TASK DIRECTIONS: From the entries that follow, gather each line holding the word "AWANI".

Collected data:
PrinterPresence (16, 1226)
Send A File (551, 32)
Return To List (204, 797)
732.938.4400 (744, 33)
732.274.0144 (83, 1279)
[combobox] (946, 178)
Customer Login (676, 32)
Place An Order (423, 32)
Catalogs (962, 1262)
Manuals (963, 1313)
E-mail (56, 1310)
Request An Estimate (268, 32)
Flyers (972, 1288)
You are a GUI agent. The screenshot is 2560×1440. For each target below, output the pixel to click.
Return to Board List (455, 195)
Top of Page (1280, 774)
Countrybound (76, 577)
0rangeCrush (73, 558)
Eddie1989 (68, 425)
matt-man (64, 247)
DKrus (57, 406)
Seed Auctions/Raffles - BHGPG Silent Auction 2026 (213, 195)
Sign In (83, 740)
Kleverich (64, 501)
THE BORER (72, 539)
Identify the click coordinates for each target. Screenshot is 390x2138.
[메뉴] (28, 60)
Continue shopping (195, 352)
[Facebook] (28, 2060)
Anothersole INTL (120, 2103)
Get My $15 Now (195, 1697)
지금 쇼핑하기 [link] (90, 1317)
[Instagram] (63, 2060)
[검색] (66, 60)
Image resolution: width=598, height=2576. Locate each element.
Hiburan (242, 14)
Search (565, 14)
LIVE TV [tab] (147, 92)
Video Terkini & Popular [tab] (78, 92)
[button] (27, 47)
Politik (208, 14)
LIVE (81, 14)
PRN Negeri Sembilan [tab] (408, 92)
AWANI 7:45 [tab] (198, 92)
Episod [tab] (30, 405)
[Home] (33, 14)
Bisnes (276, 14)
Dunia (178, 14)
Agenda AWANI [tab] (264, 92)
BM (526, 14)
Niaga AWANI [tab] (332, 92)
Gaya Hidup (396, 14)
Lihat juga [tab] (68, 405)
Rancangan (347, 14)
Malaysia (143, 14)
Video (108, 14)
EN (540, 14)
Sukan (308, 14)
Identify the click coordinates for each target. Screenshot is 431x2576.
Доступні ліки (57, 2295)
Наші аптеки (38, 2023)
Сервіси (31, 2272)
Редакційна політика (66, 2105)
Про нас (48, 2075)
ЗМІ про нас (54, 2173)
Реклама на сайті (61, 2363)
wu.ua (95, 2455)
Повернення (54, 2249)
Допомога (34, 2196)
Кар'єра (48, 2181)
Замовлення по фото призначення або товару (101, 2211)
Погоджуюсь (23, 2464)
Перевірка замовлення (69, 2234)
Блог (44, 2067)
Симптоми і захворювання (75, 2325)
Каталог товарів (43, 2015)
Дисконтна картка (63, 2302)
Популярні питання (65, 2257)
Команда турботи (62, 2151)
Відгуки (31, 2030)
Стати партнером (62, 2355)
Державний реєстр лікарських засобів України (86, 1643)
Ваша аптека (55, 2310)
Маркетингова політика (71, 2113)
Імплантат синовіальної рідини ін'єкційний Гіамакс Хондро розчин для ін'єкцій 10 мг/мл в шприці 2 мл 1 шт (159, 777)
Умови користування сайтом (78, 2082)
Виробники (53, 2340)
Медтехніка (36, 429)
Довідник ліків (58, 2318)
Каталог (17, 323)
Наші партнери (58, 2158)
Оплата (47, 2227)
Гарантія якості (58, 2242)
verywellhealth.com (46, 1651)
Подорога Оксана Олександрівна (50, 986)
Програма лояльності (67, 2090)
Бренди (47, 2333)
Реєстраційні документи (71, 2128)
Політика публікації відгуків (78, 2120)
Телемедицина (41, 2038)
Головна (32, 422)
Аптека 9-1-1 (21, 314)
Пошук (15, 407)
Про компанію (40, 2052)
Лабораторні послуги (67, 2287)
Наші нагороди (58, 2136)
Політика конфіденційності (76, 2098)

RESULT OF THE TASK:
AWANI 7:45 [tab] (198, 92)
Agenda AWANI [tab] (264, 92)
Niaga AWANI [tab] (332, 92)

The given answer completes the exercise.